Can you tell us about a few of the things you’ve accomplished in your career that you were most proud of?
When I was starting at MWD, I was coming into an organization that was chronically water short. In 1986 we did a two-prong study to look at the reliability of MWD’s water supply, including the State Water Project (SWP). The first prong was a reliability study showing that there was about a 50 percent chance of MWD being short on water in any given year due to over-reliance on the SWP, especially when it was dry. The second prong was a contingent valuation study that demonstrated a very high willingness-to-pay for reliability improvements among the public. These studies were a call to action for the MWD Board, which initiated a dramatic shift in water management policy. We developed incentive programs to encourage MWD’s customers to rely more on water sources in their own backyards and less on MWD water imports. Within a few years, we implemented the Conservation Credits Program to subsidize conservation and the Local Resources Program with even greater subsidies for the implementation of water reuse projects. By the early 2000s, we were able to transition from relying solely on imported water to meet growing water needs in Southern California to an Integrated Resources Plan that relied predominantly on growing local water supplies. 


What sort of advice do you have for the people interested in pursuing work in the water policy arena?

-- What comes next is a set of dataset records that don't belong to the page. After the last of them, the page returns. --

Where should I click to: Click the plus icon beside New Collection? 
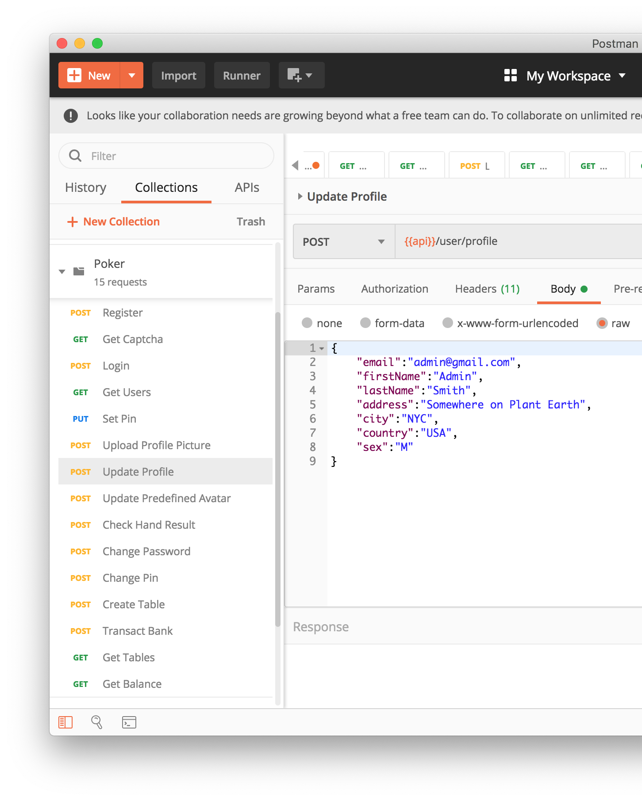[x=72, y=222]
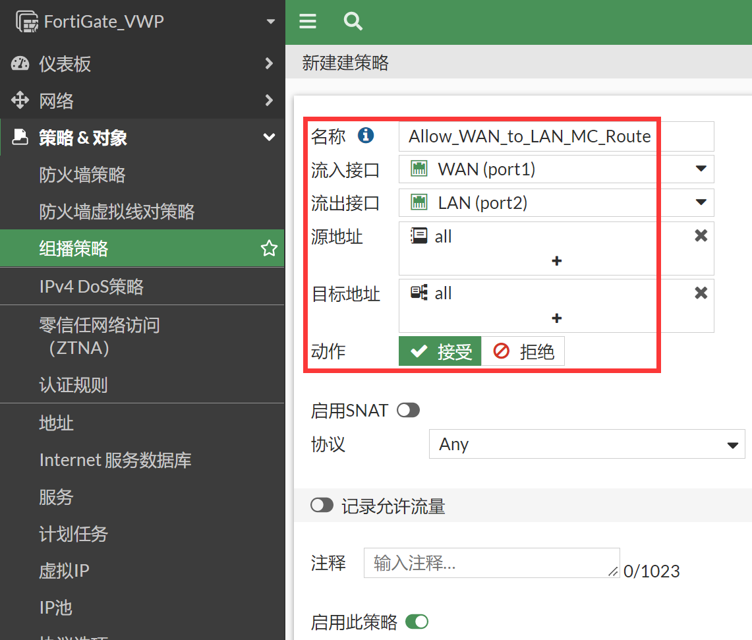Select the 拒绝 action button
The width and height of the screenshot is (752, 640).
(x=523, y=352)
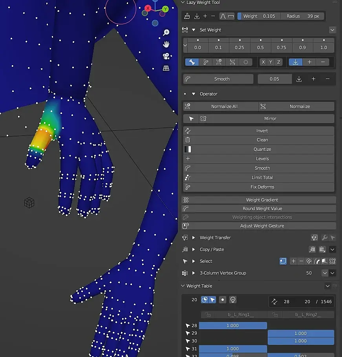The width and height of the screenshot is (342, 357).
Task: Toggle camera view with the camera icon
Action: (x=166, y=56)
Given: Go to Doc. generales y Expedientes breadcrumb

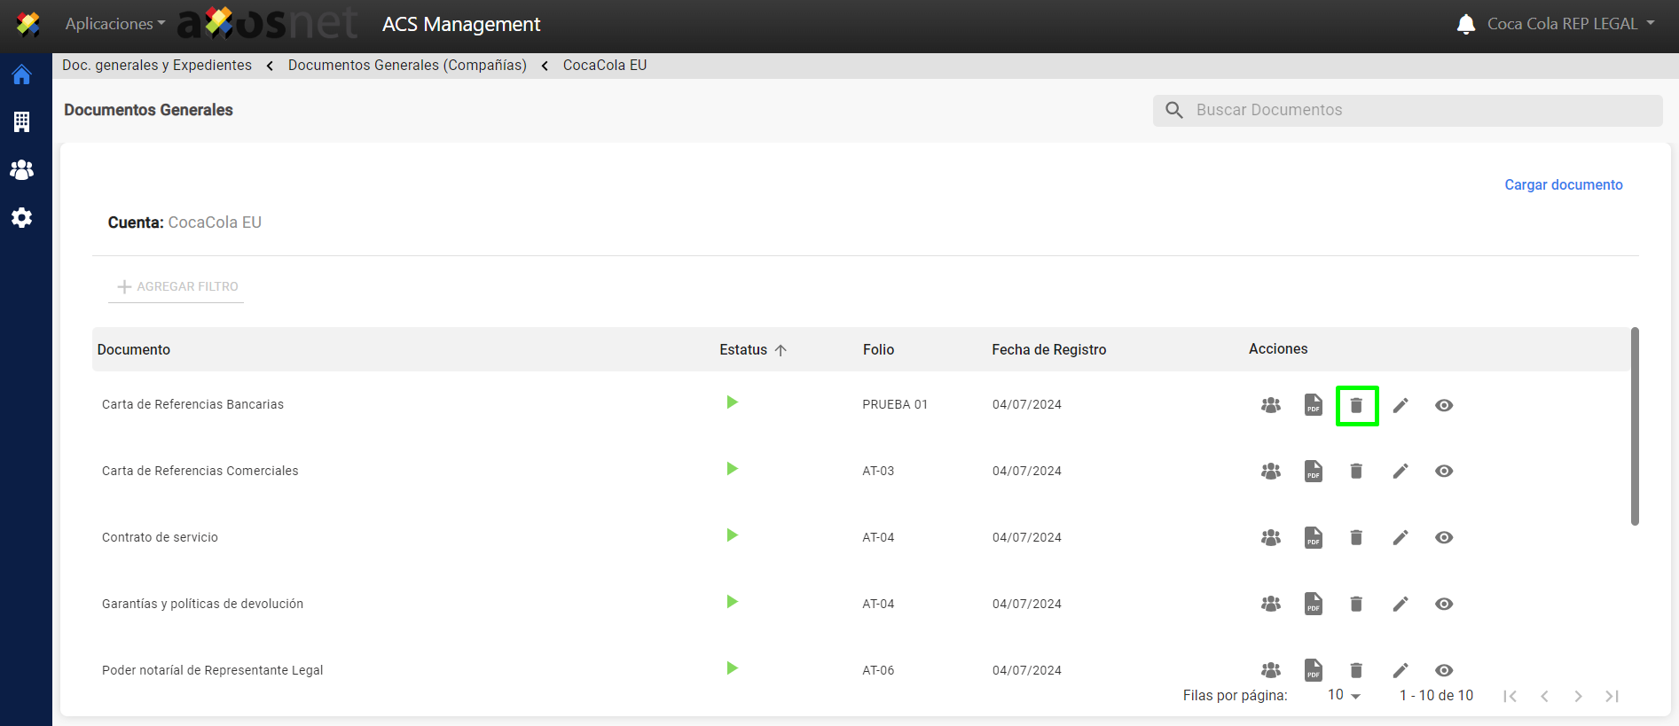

I am convinced that the policy of coequal goals is the right policy, but we haven’t figured out how to implement it. Sound policy analysis by objective institutions like Stanford can help. Today, we need to analyze policy implications for economic goals and environmental goals simultaneously, not successively. We still spend too much time doing science and research in silos. We need to do a better job of illustrating the tradeoffs that inevitably occur in a multiple objective policy and innovating policy portfolios that offer better tradeoffs. In my Ph.D. dissertation 40 nearly years ago, I argued that an effective policy analyst needed to be a policy entrepreneur. I still believe that’s true. The seminar series in April is intended to bring out the entrepreneurship among the students, faculty and researchers at Stanford.